__RECORDS SUPPLIED__.

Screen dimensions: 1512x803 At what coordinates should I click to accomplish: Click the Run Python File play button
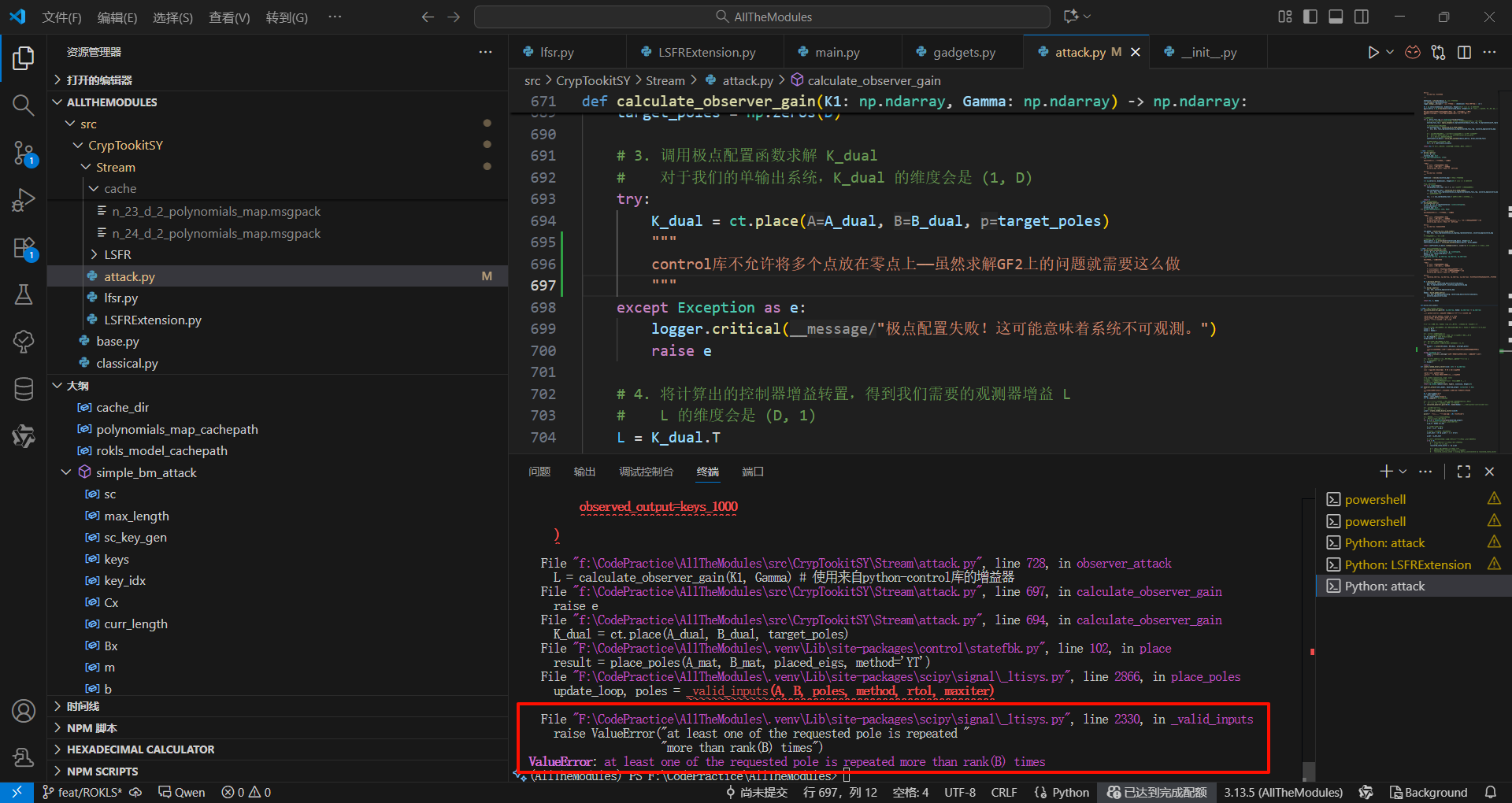pyautogui.click(x=1373, y=52)

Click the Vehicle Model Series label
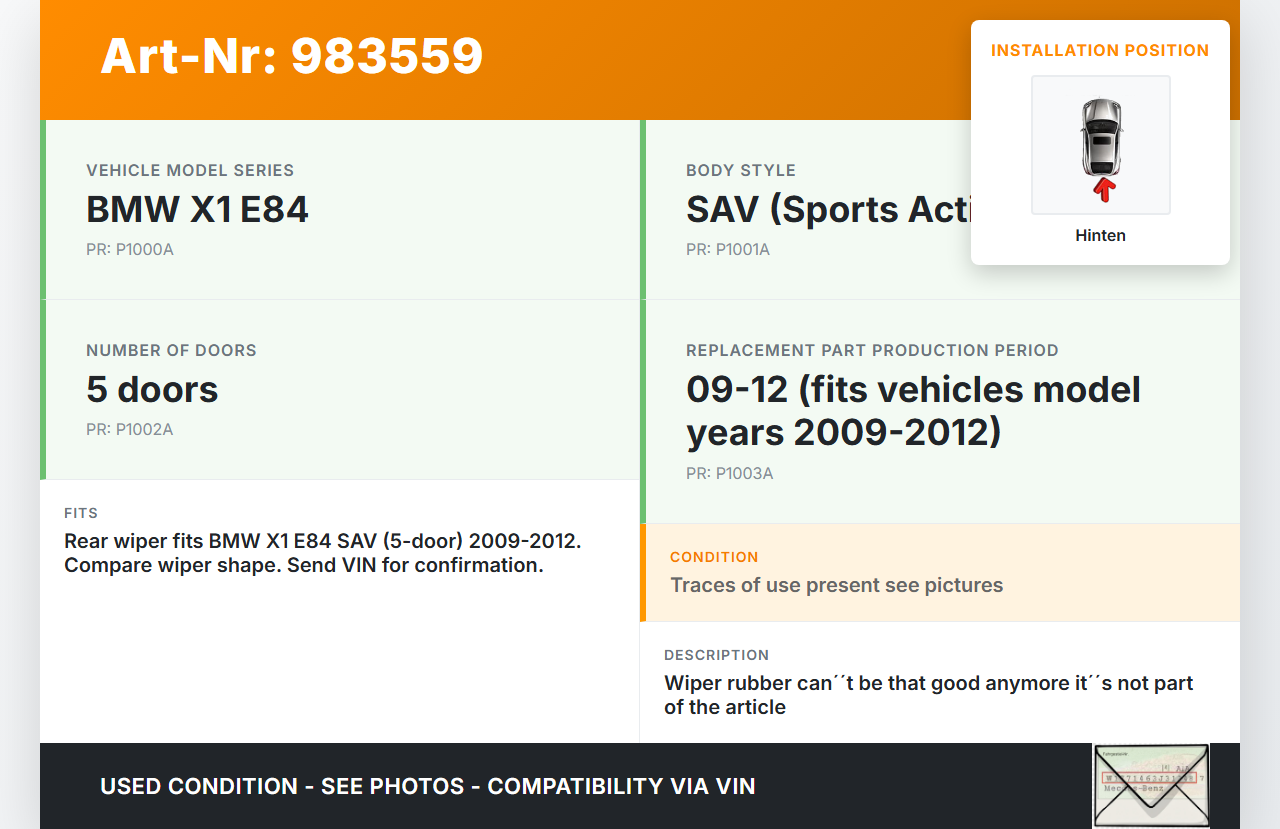pyautogui.click(x=190, y=171)
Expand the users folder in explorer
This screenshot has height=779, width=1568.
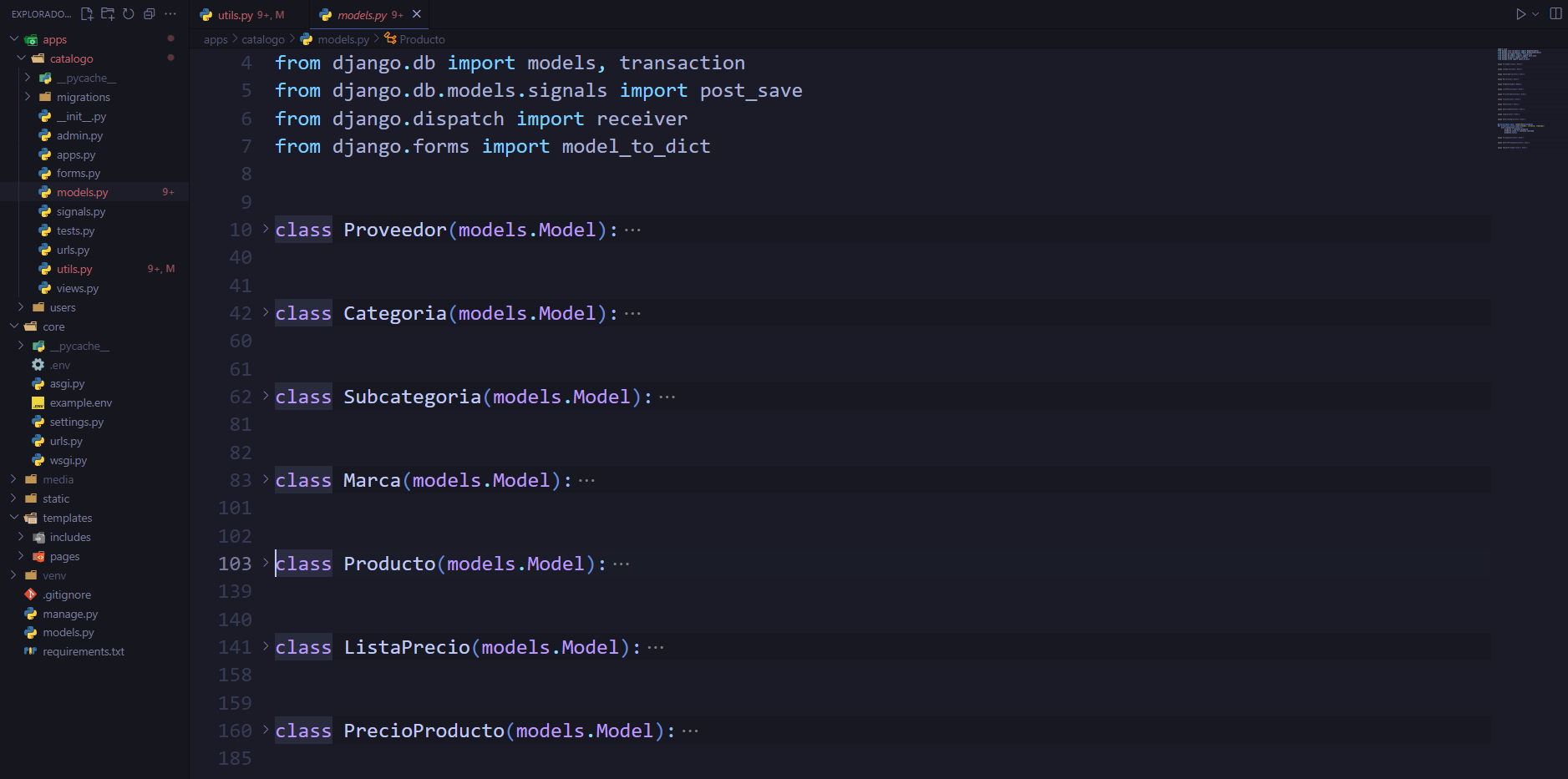tap(63, 307)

__WORK TASK__. Every record must be copied exactly, with the pictures left out.

__TASK RESULT__.
Screen dimensions: 1512x803 At what coordinates should I click to accomplish: Click the Run Python File play button
pyautogui.click(x=1373, y=52)

Click the Vehicle Model Series label
pyautogui.click(x=190, y=171)
Expand the users folder in explorer
This screenshot has height=779, width=1568.
tap(63, 307)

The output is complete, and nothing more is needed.